Brasília - A Comissão de Constituição e Justiça (CCJ) do Senado vota hoje emenda constitucional que tenta tornar sem efeito a decisão do Tribunal Superior Eleitoral (TSE), que vinculou as coligações partidárias estaduais à nacional. Feita às pressas por uma comissão de quatro senadores, diz a emenda que caberá aos partidos políticos decidir os critérios de escolha e o regime de suas coligações em nível nacional, estadual ou municipal.
A reação do Senado à decisão do TSE foi imediata e objetiva, mas trata-se de atitude extrema e de resultado duvidoso. O artigo 16 da Constituição diz que a lei que alterar o processo eleitoral terá de ser aprovada pelo menos um ano antes da eleição.
O senadores, que até o início da noite tinham conseguido 54 assinaturas para a emenda constitucional, acreditam que não terão de obedecer os prazos porque a Constituição fala de lei. Portanto, as emendas à própria Constituição estariam resguardadas da obediência ao artigo 16. É assunto que terminará por ser resolvido pelo Supremo Tribunal Federal (STF), acreditam os próprios senadores.
A emenda é encabeçada pelo presidente da CCJ, Bernardo Cabral (PFL-AM). Foi montada pelos senadores Francelino Pereira (PFL-MG), Jefferson Péres (PDT-AM), José Eduardo Dutra (PT-SE) e José Fogaça (PPS-RS). Pelo que se pode perceber da atitude dos senadores, a proposta terá tramitação recorde. Eles lembram que o projeto que reduziu a imunidade parlamentar ao voto, palavra e opinião dos parlamentares não cumpriu nenhum prazo regimental.

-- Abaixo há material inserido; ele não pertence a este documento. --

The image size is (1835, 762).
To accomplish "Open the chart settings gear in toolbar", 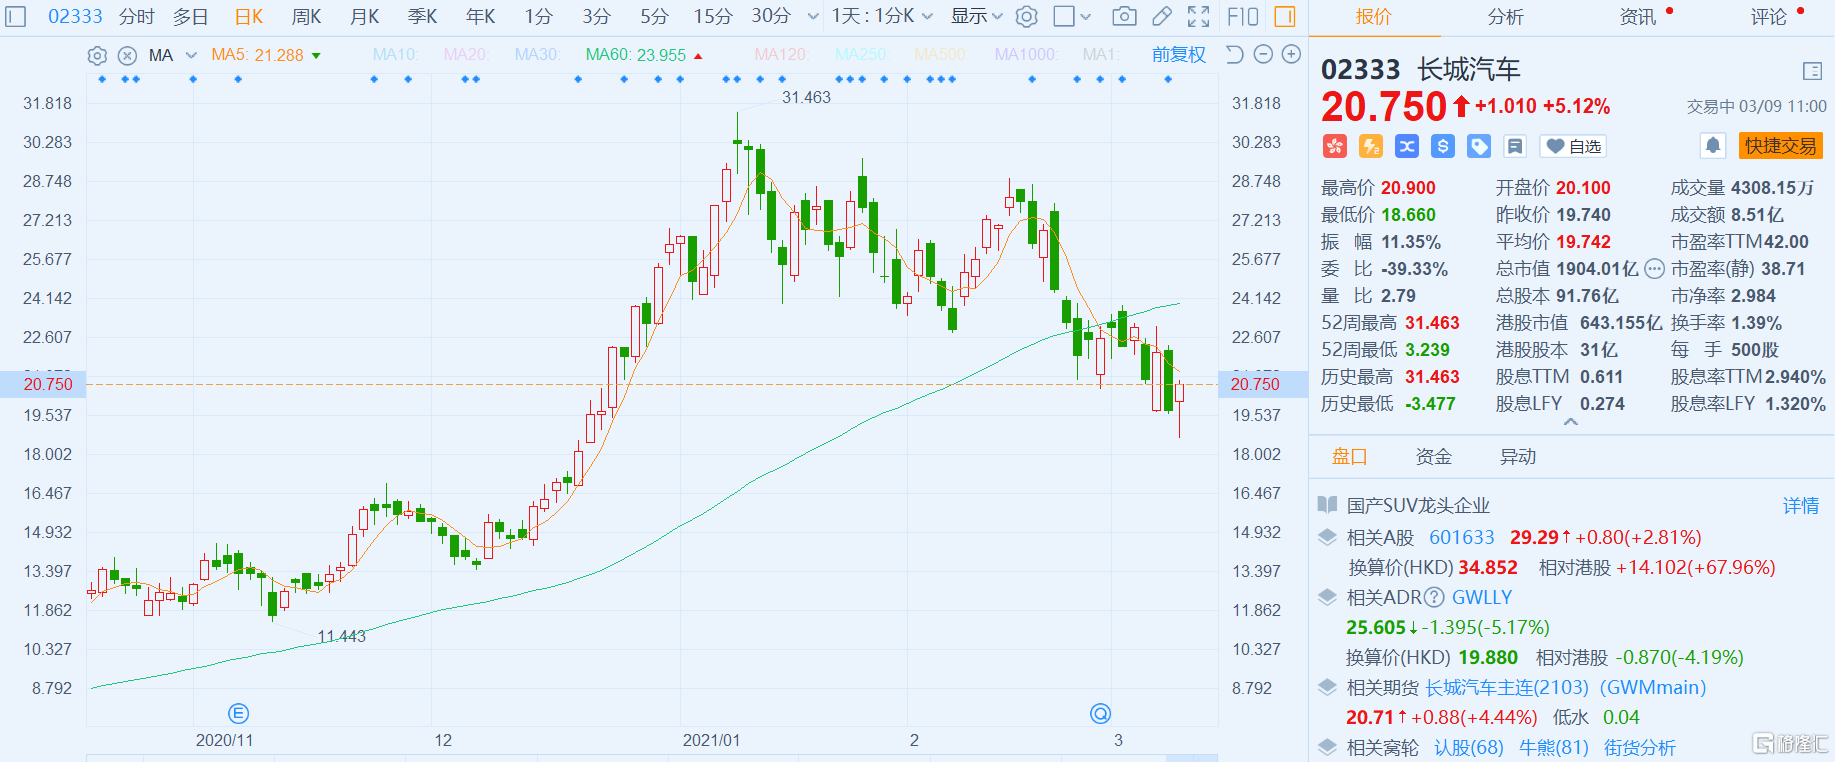I will 1026,16.
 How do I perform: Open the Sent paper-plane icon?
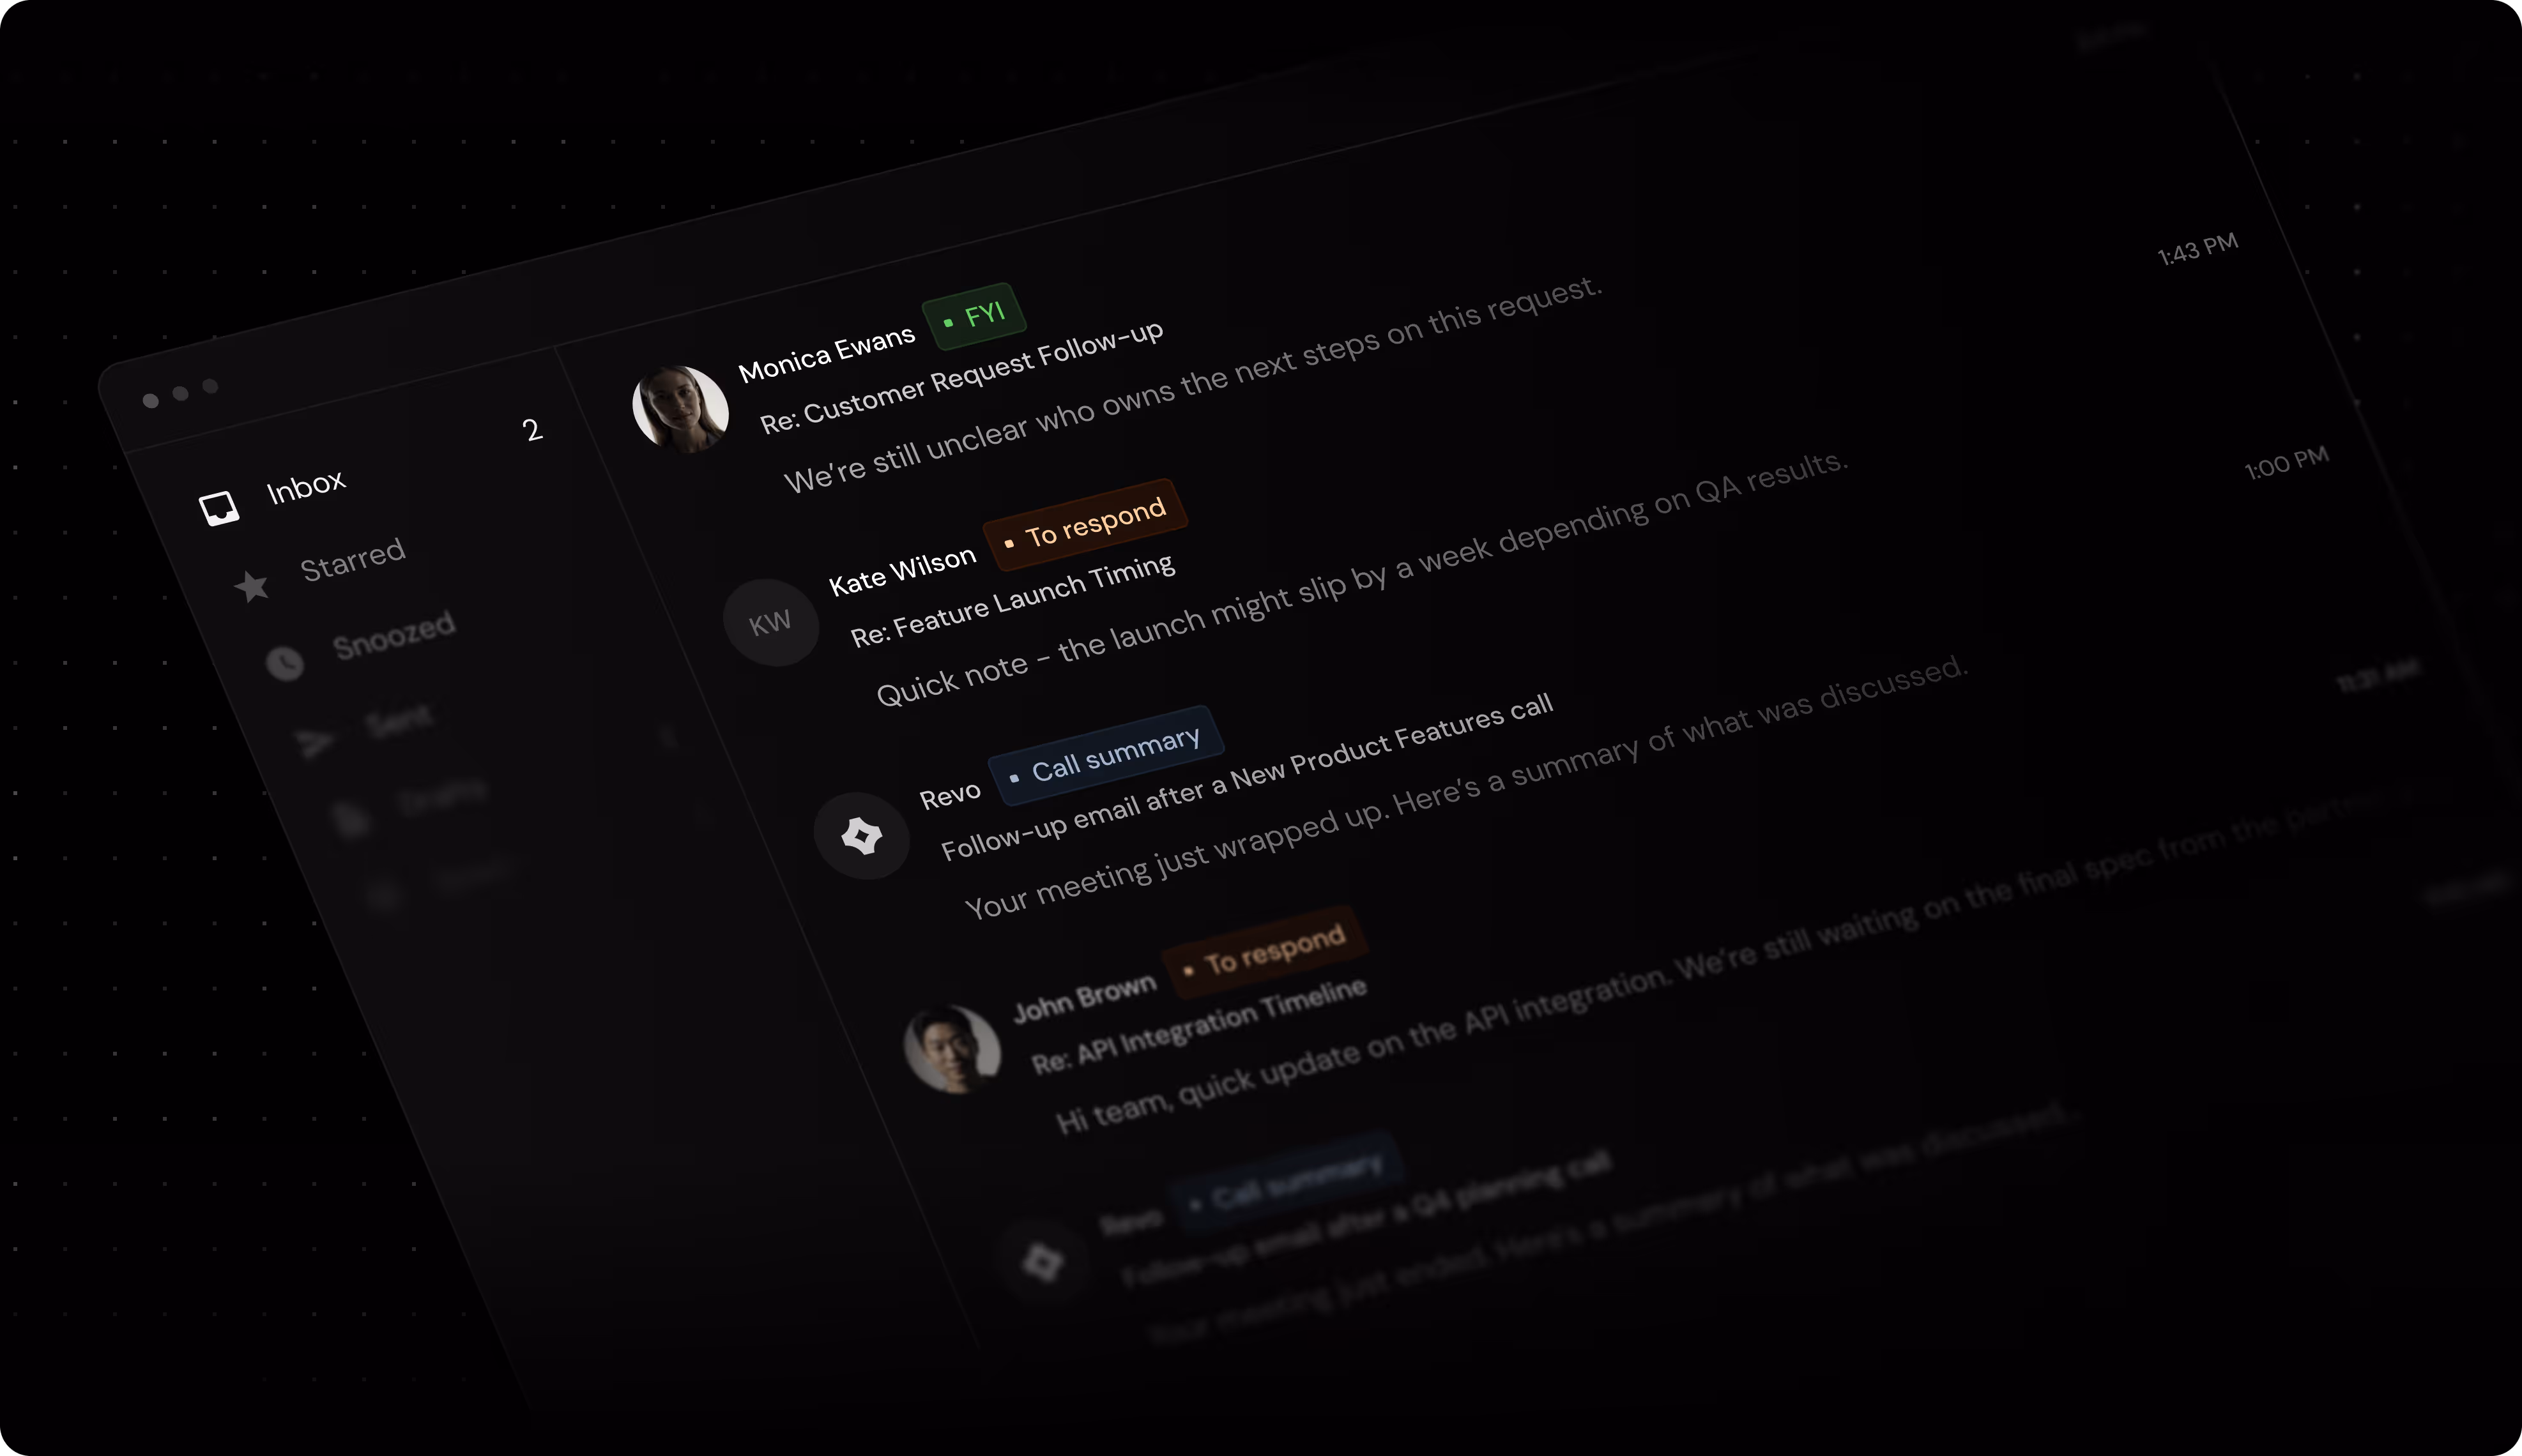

Na Câmara dos Deputados a reação foi bem mais amena. O presidente da Casa, deputado Aécio Neves (PSDB-MG), disse que a decisão do TSE deveria ser analisada com muito cuidado. Ele pediu cautela a todos os que diziam impropérios contra a decisão do tribunal eleitoral e garantiu que, de sua parte, não deixará que o assunto se transforme em crise. ‘‘Não vou permitir que isso se transforme numa crise institucional’’, disse aos que o procuraram para sugerir que apresentasse ao Supremo Tribunal Federal (STF) uma Ação Direta de Inconstitucionalidade (Adin) contra a decisão do TSE.
Aécio chegou até a elogiar o tribunal. ‘‘Do ponto de vista institucional e da consolidação do quadro partidário, ela (a decisão), na minha visão, representa enorme avanço’’.
O deputado Virgílio Guimarães (PT-MG) surpreendeu o ex-líder petista Walter Pinheiro (BA), ao elogiar os ministros do TSE que, por 5 a 2, decidiram vincular as coligações. ‘‘A decisão tinha que ser tomada de surpresa; do contrário, o Congresso a revogaria.’’ Depois, ele afirmou que a mudança na legislação foi boa para o candidato petista à Presidência, Luiz Inácio Lula da Silva. ‘‘O Lula estava caindo nas pesquisas e, daqui a um ou dois meses, não estaria mais em primeiro lugar’’, disse Guimarães.